İzleyenleri çok farklı şekilde etkileyen bu resimler hangi dürtülerle yapılmıştı, resimlerin topluluk içi organizasyonda bir işlevi var mıydı?
Yaşamının büyük bir bölümünü mağara duvar sanatını inceleyerek geçiren Rahip Henry Breuil’e göre resimler sosyal yaşantının ilerlemesinde ya da farklı bir deyişle topluluğun belli bir işe ya da amaca yönlendirmede işlev sahibiydi. Ona göre canlandırılan sahnelerdeki hayvanlar tıpkı günümüz voodoo ayinlerinde olduğu gibi sembolik olarak güçten düşürülüyordu.
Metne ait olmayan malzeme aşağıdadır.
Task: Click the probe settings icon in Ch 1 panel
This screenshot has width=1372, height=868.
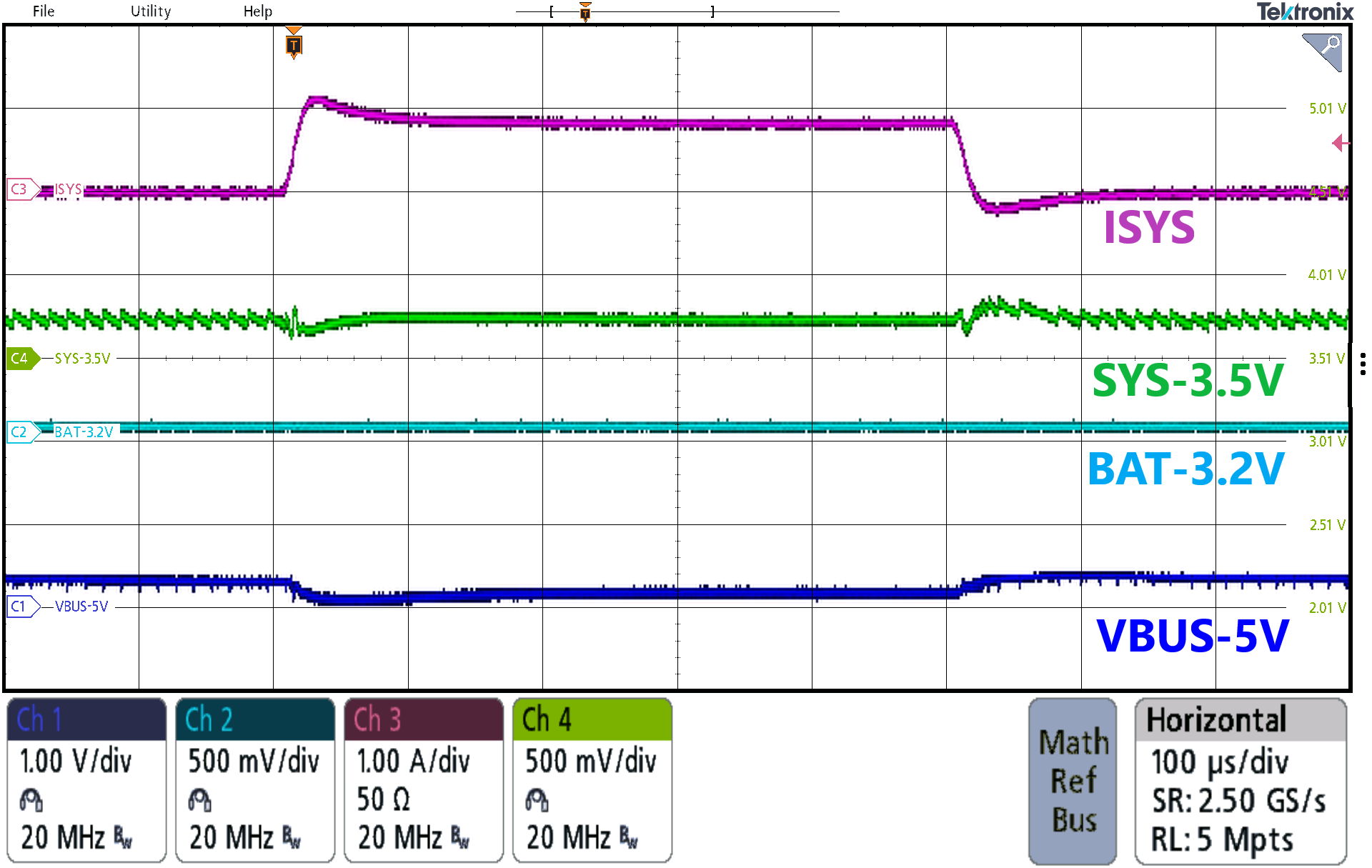Action: [32, 799]
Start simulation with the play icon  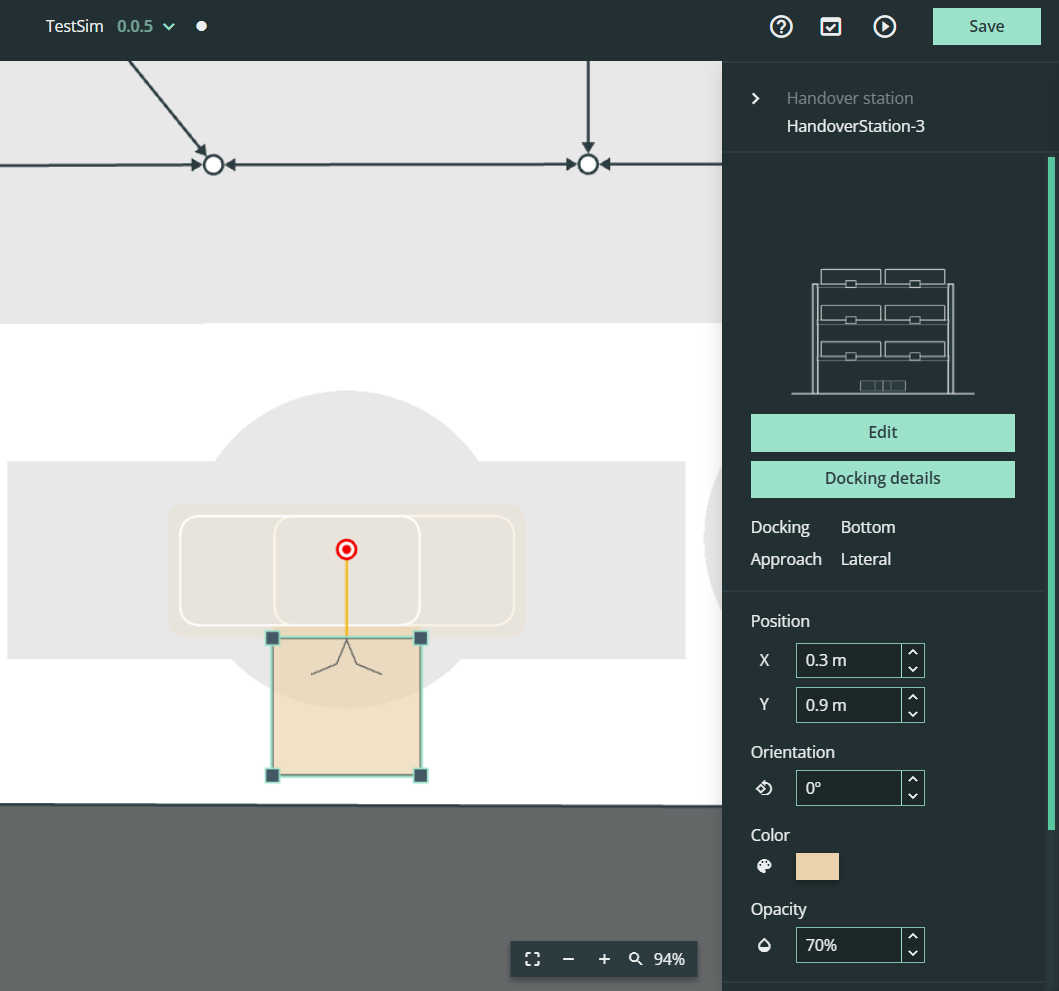click(x=885, y=26)
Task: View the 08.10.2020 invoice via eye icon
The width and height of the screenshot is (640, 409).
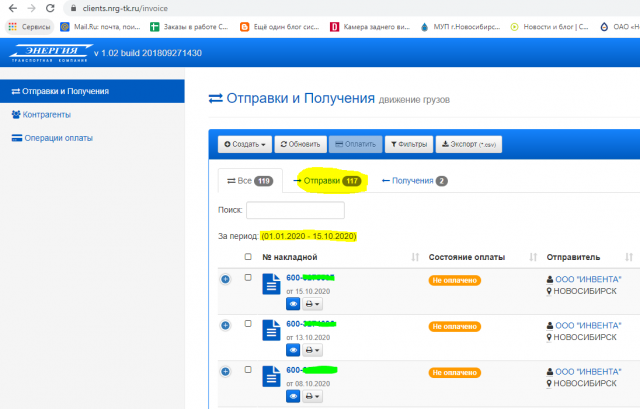Action: point(294,396)
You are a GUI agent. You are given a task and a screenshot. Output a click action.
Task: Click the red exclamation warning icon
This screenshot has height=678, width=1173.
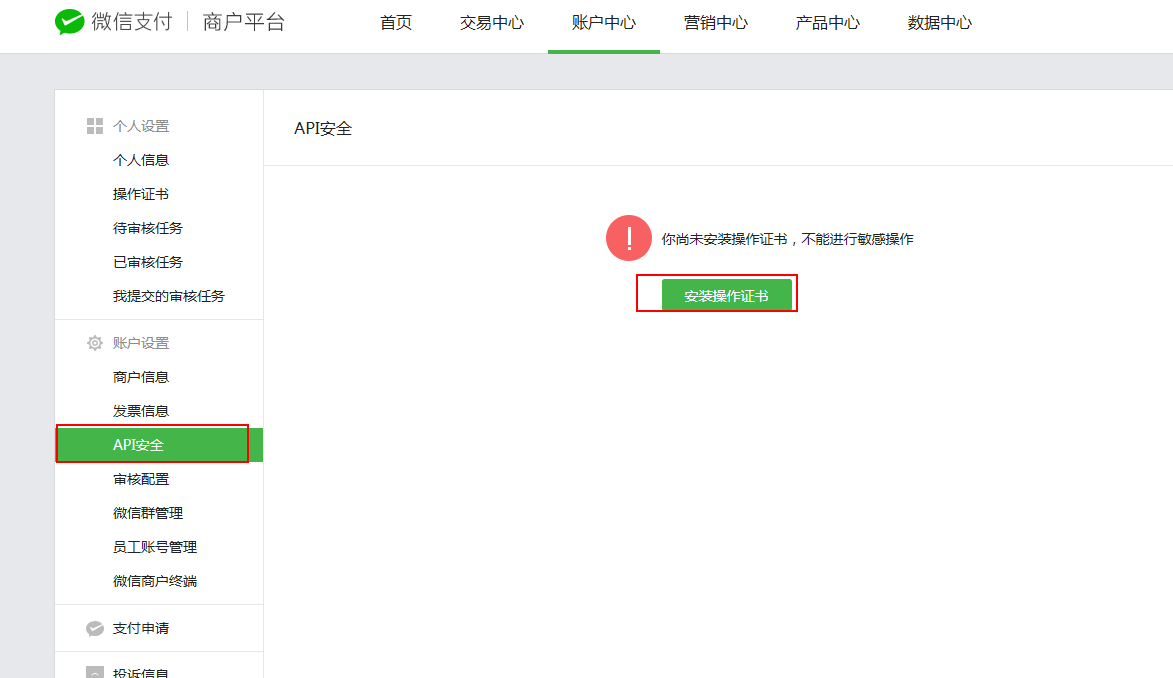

Böylelikle topluluktaki avcılar kutsanıyor ve belki de daha önemlisi motive oluyorlardı. İlk bakışta mantıklı gelen bu teorinin bir takım açmazları var. ‘’Mağaralardaki betimlemelerin çoğunlukla, o insanlarca eti yenmeyen hayvanlara ait oluşu, av büyüsü varsayımı için bir sorun oluşturuyordu.’’ (Lewin 2004: 187)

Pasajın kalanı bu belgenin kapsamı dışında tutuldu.